In 2008, a trial judge ruled in San Antonio, Texas that Harper was a so-called "innocent infringer" and ordered her to pay $200 per track -- the minimum for innocent infringers. The statutory floor for those who aren't innocent infringers is $750. That ruling was reversed by the 5th Circuit Court of Appeals, which ruled that Harper wasn't an innocent infringer because the copyright statute says that only people without access to published phonorecords -- in this case compact discs -- can be considered "innocent." That court also deemed Harper's age and lack of legal knowledge irrelevant to her liability.

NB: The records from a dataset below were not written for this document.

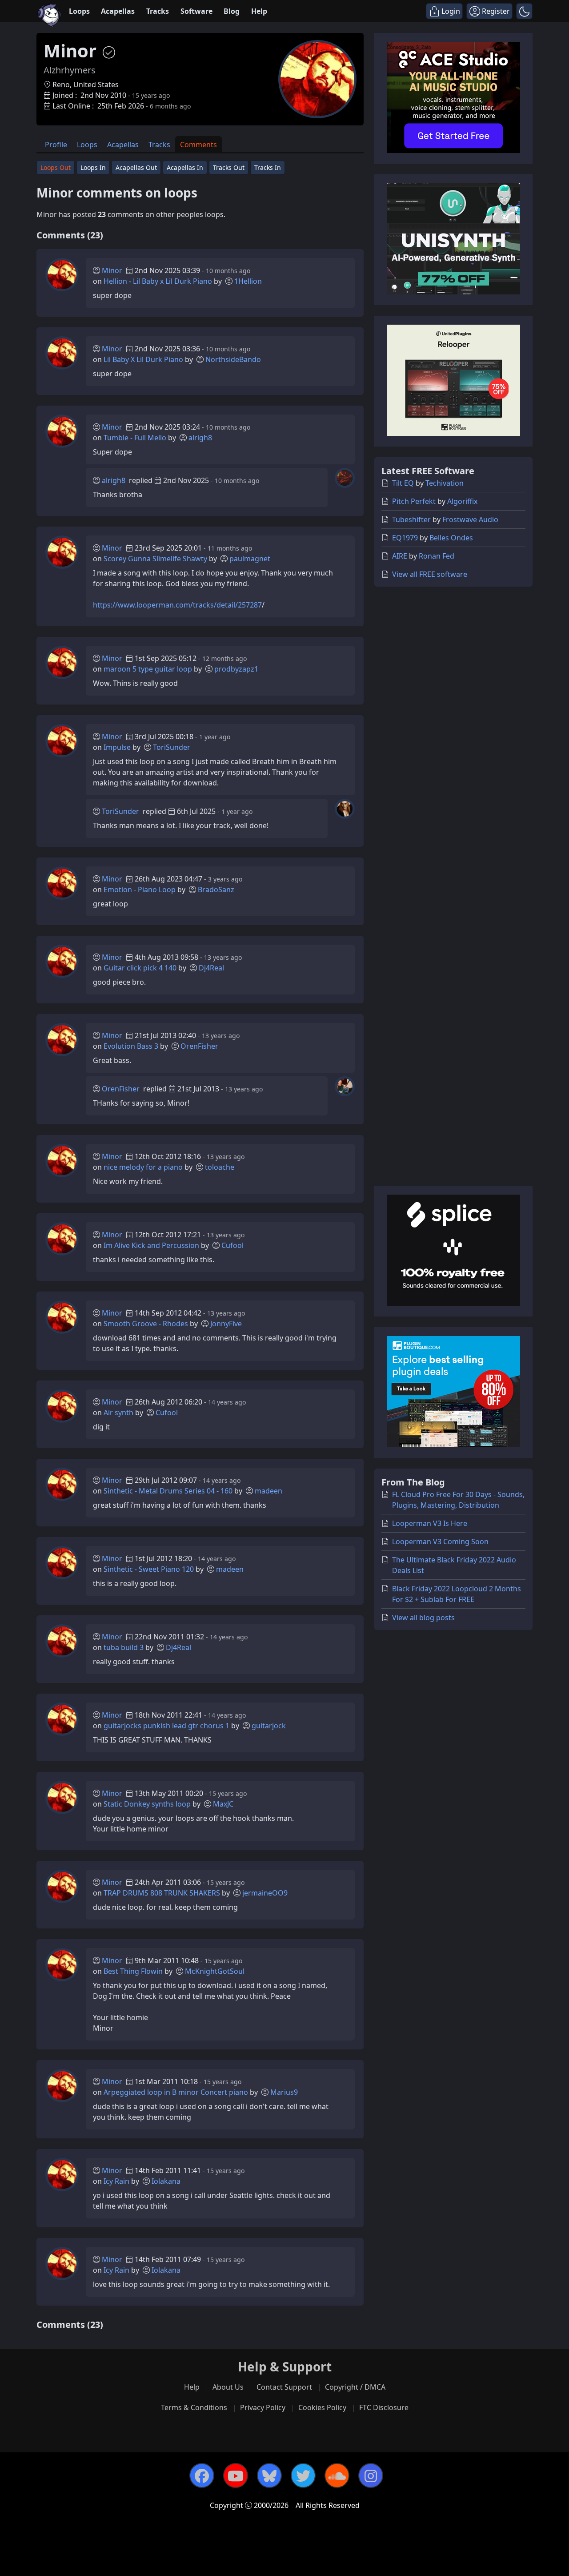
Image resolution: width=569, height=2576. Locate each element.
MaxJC (223, 1804)
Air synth (118, 1412)
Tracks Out (228, 167)
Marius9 (284, 2092)
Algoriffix (462, 501)
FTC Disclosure (384, 2407)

Harper then asked the Supreme Court to take up the case, arguing that the copyright statute's wording about notices on phonorecords should not apply in her case because she didn't infringe by copying a CD. The Supreme Court didn't give a reason for turning down Harper's appeal, but the order issued today shows that the decision wasn't unanimous. Judge Samuel Alito Jr. wrote a three-page dissent explaining why he wanted the court to consider Harper's appeal. He said there was "a strong argument" why the part of the statute dealing with notices on records doesn't apply in cases involving digital downloads, noting that the provision dates to 1988, "well before digital music files became available on the Internet."